Apart from the opportunity for disease prevention, TB contact tracing also has important active case-finding value,28 33 as demonstrated by the four secondary cases identified during this study. In fact, household contact tracing has been identified as one of the most efficient strategies for active case-finding, both in high and low TB incidence settings.33 34 LTBI treatment complements active TB case-finding (detection of prevalent case) to break TB transmission chains, and at a population level the combined effect of active TB case-finding and effective LTBI treatment of close contacts is expected to have a major impact on TB incidence and transmission over the long term.35 However, clinical variability in the decision to institute LTBI treatment persists among TB physicians in Australia,36 including uncertainty about the risk:benefit ratio of LTBI treatment in cases considered to be at low risk of future disease progression.37
Study limitations include the relatively small and geographically focused study population, but we believe it provides a good snapshot of the overall management of TB contacts in Western Sydney, which is highly representative of cosmopolitan urban Australia. BCG vaccination may have confounded some TST results, but BCG vaccination or the presence of a BCG scar was not consistently documented in the clinical notes and could not be analysed. During the study period IGRAs were not available for routine LTBI evaluation, but these have since been endorsed for this purpose and widespread use should improve the specificity of LTBI detection in BCG-vaccinated individuals.21 38 The HIV status of TB contacts was not recorded, which may significantly increase an individual’s risk of developing TB if LTBI is detected.39 However, HIV testing of TB contacts is not routinely performed given that the prevalence of HIV infection in Western Sydney is very low, even among patients with TB and their families.

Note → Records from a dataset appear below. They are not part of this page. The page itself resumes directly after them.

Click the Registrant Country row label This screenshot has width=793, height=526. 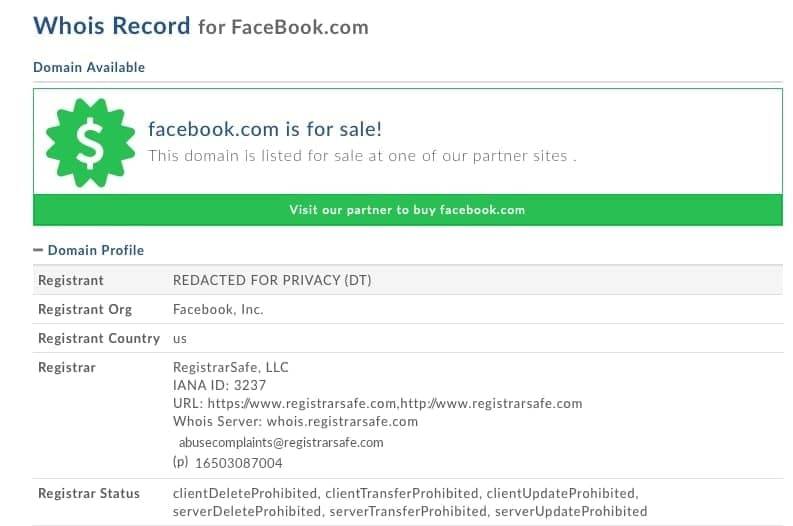click(x=99, y=338)
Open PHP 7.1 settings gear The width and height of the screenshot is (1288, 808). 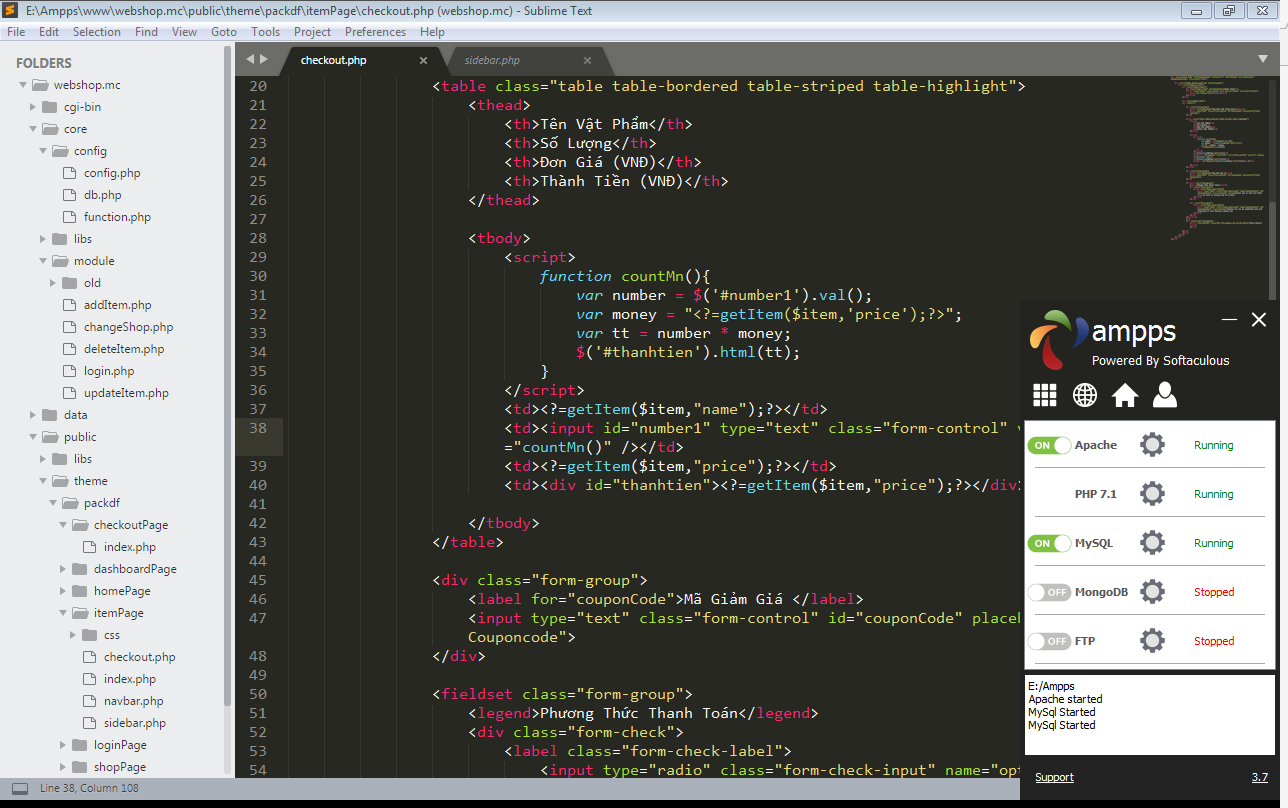(x=1152, y=494)
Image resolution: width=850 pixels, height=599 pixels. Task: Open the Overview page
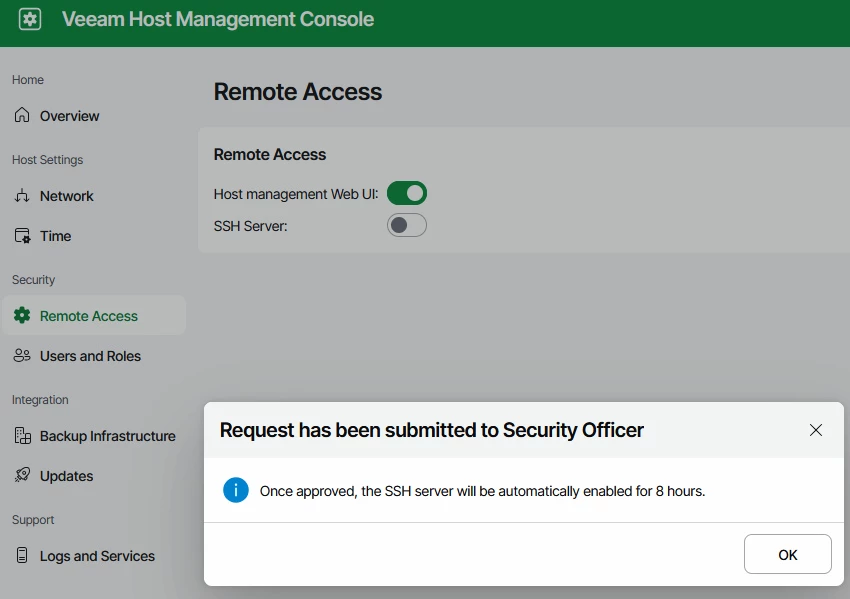pos(69,116)
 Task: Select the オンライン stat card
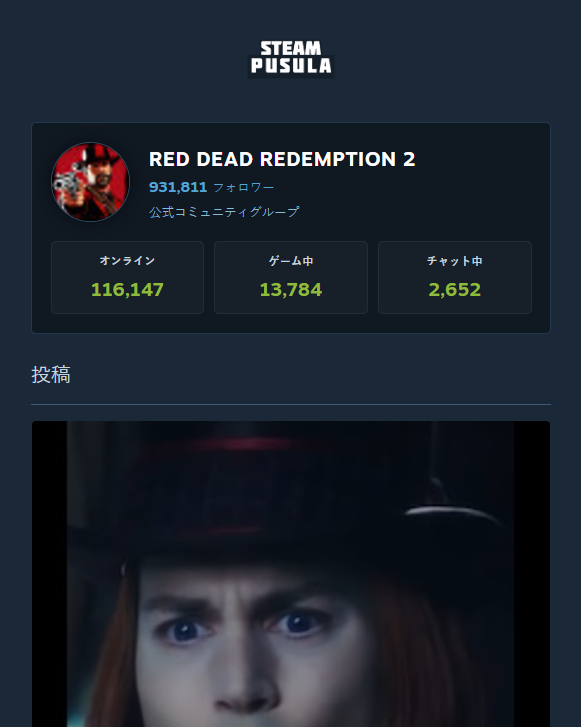click(x=128, y=277)
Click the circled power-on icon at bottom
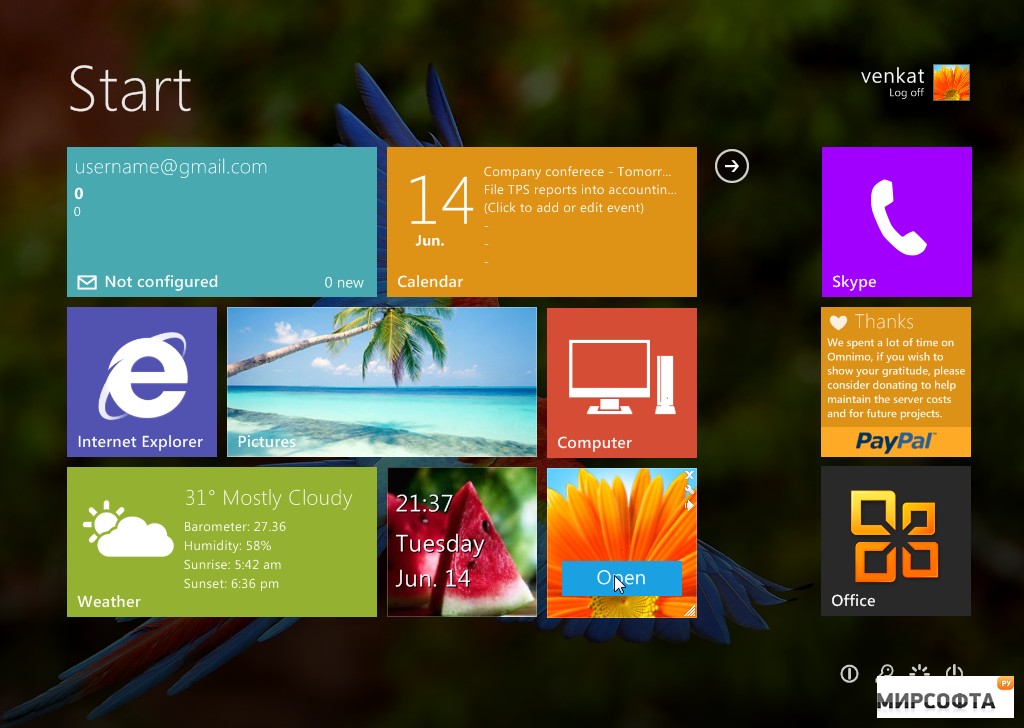 pyautogui.click(x=849, y=673)
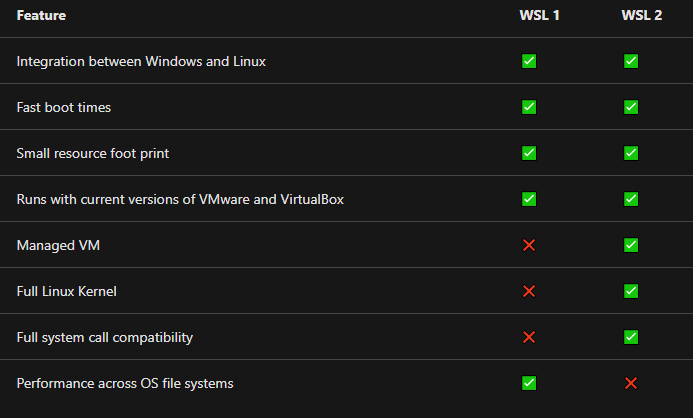The height and width of the screenshot is (418, 693).
Task: Click the Full Linux Kernel row label
Action: [x=66, y=291]
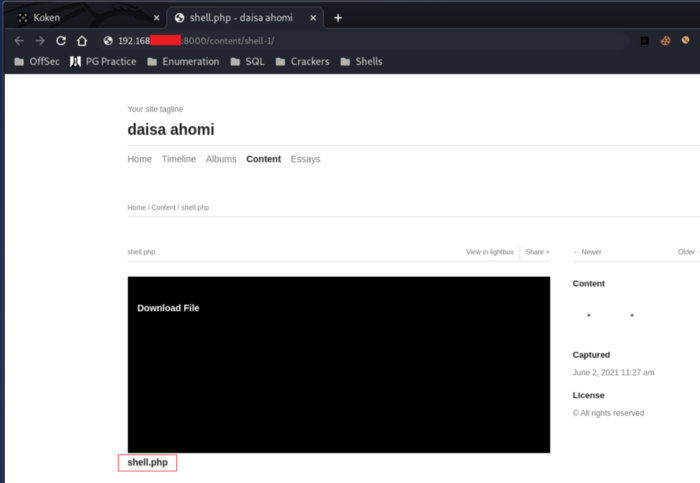The width and height of the screenshot is (700, 483).
Task: Expand the SQL bookmarks folder
Action: click(x=247, y=61)
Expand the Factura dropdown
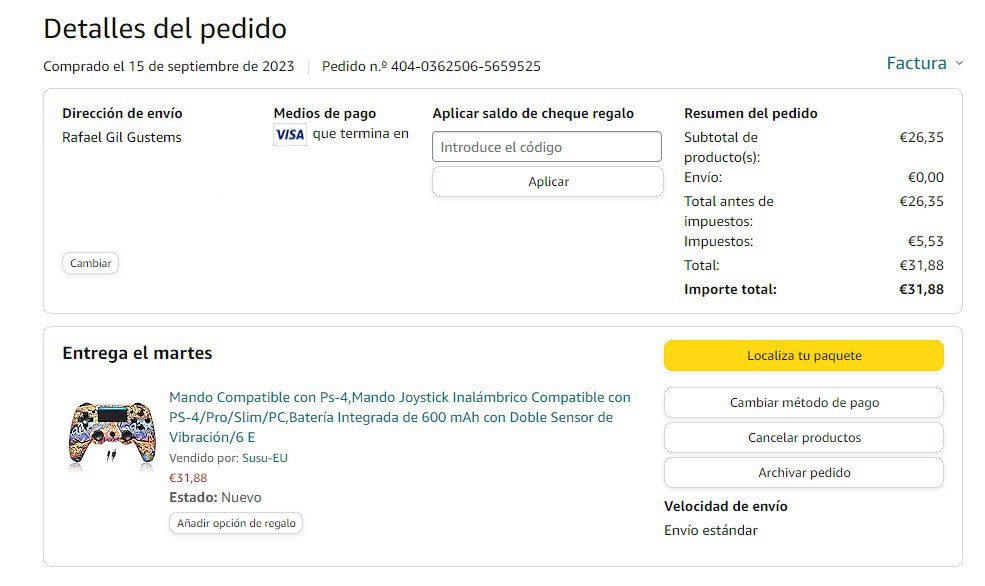 pos(916,63)
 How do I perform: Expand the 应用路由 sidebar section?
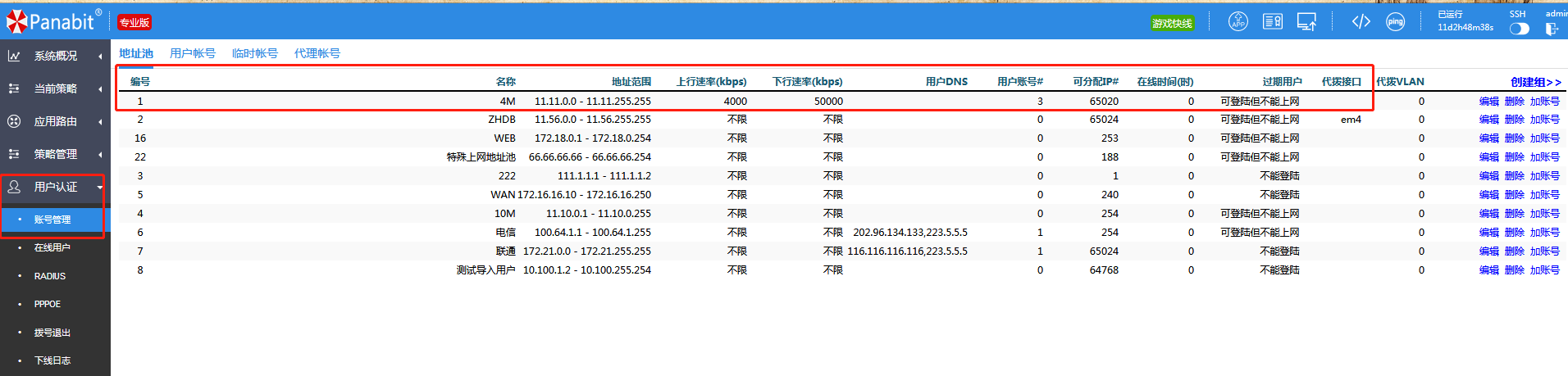(x=55, y=121)
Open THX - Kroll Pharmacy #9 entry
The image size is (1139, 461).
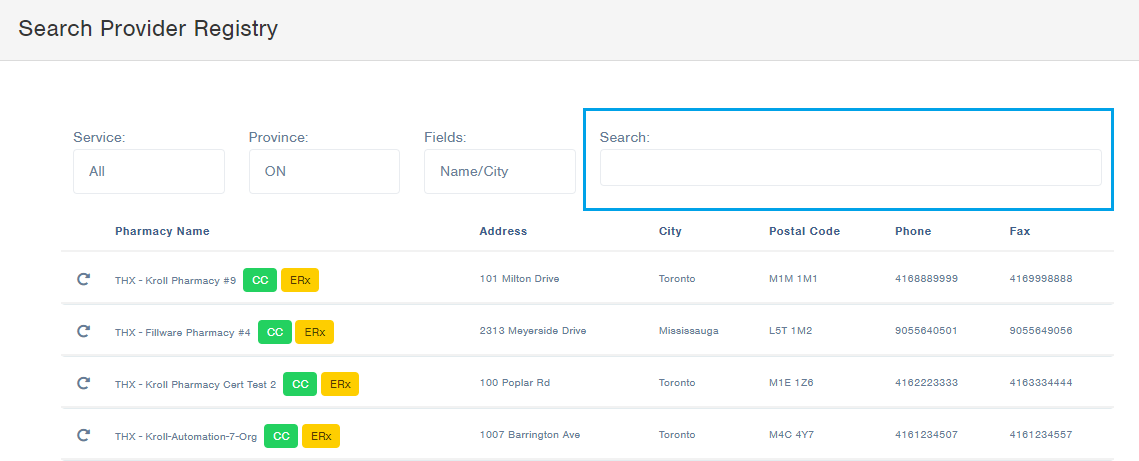[175, 280]
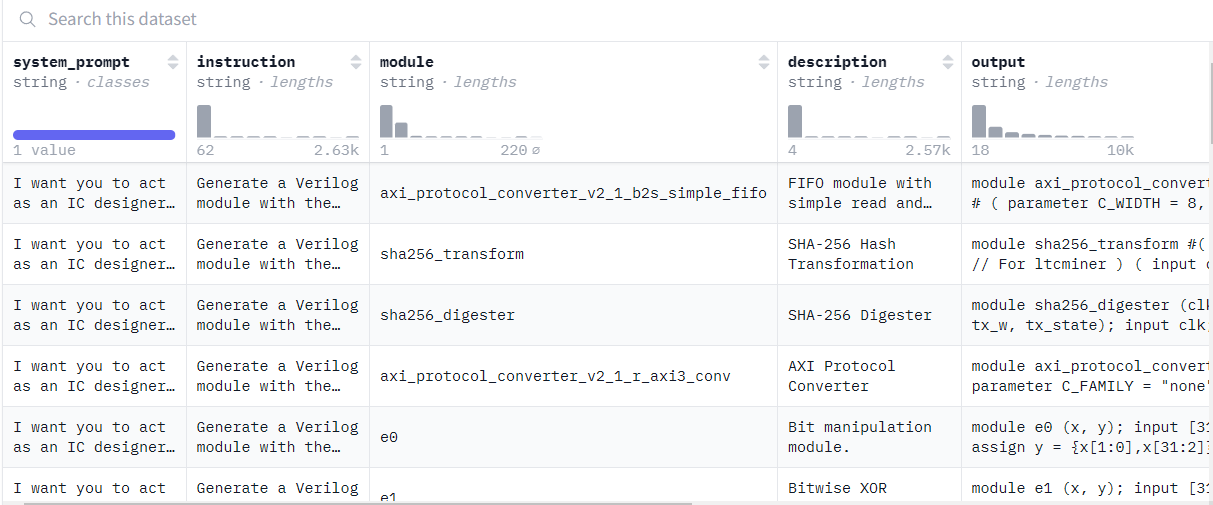Sort by the instruction column arrows
This screenshot has width=1213, height=505.
pyautogui.click(x=356, y=62)
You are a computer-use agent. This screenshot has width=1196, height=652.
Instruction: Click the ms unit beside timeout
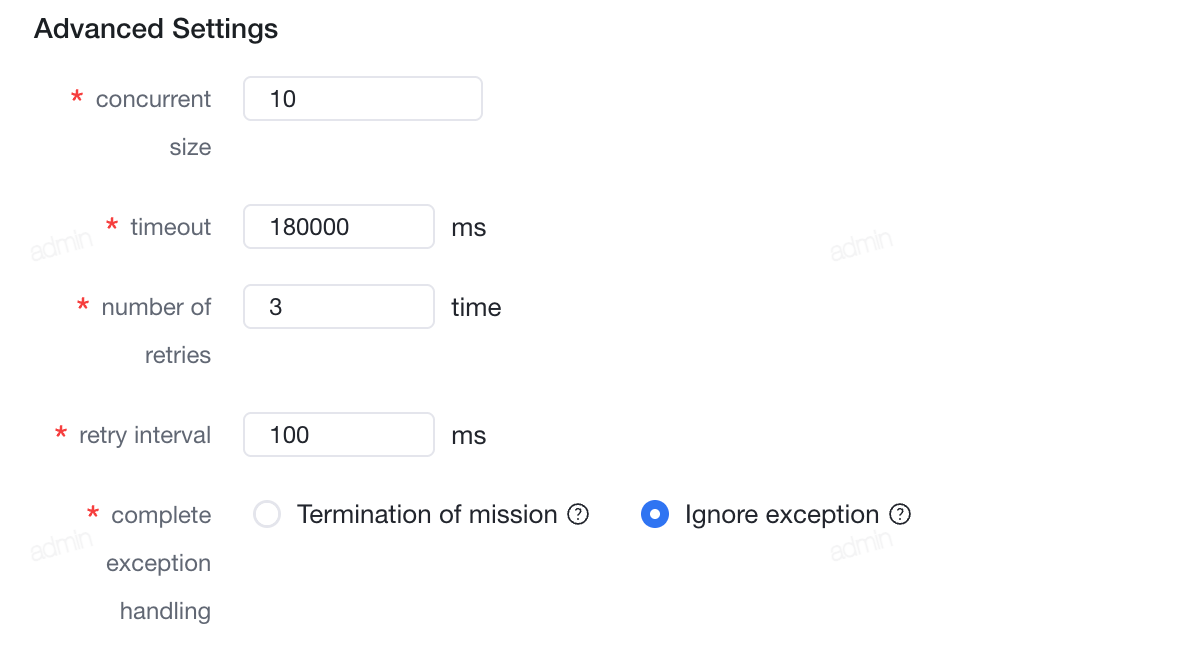(468, 228)
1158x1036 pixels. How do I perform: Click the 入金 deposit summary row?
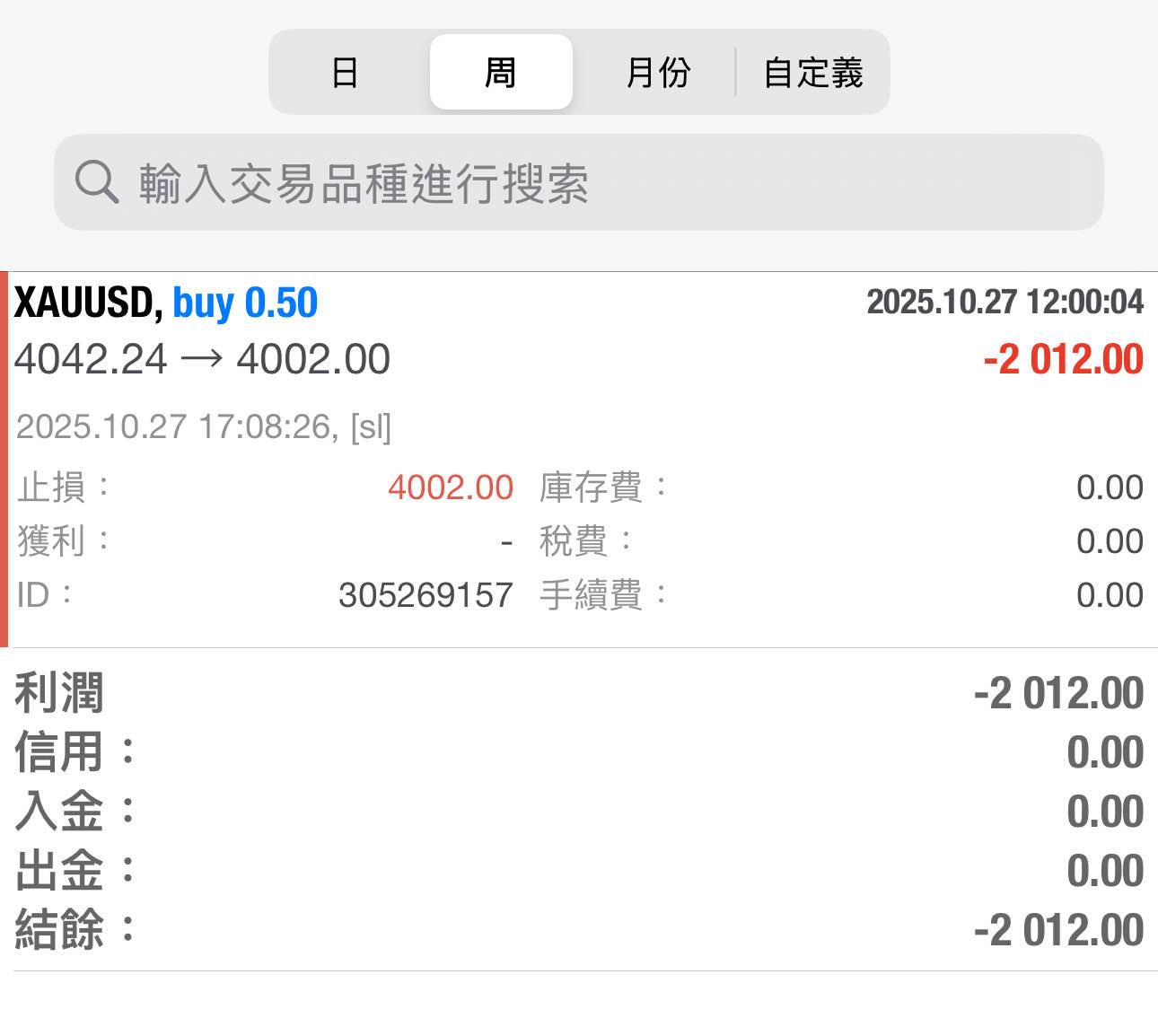pos(579,812)
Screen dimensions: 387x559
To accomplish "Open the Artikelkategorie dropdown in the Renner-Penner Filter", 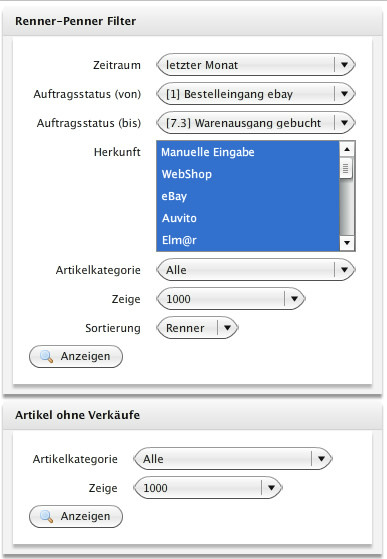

In conclusion, we documented good TB contact elicitation and evaluation rates in Western Sydney, falling just short of the CDC targets. However, few contacts with documented LTBI received preventive therapy, except for children <5 years of age. This highlights the challenges of wide-scale LTBI treatment in contacts considered to be at low risk of future disease progression, as well as the need to provide clinicians with feasible and minimal risk treatment options, while policy makers require convincing cost:benefit analyses to motivate wide-scale implementation.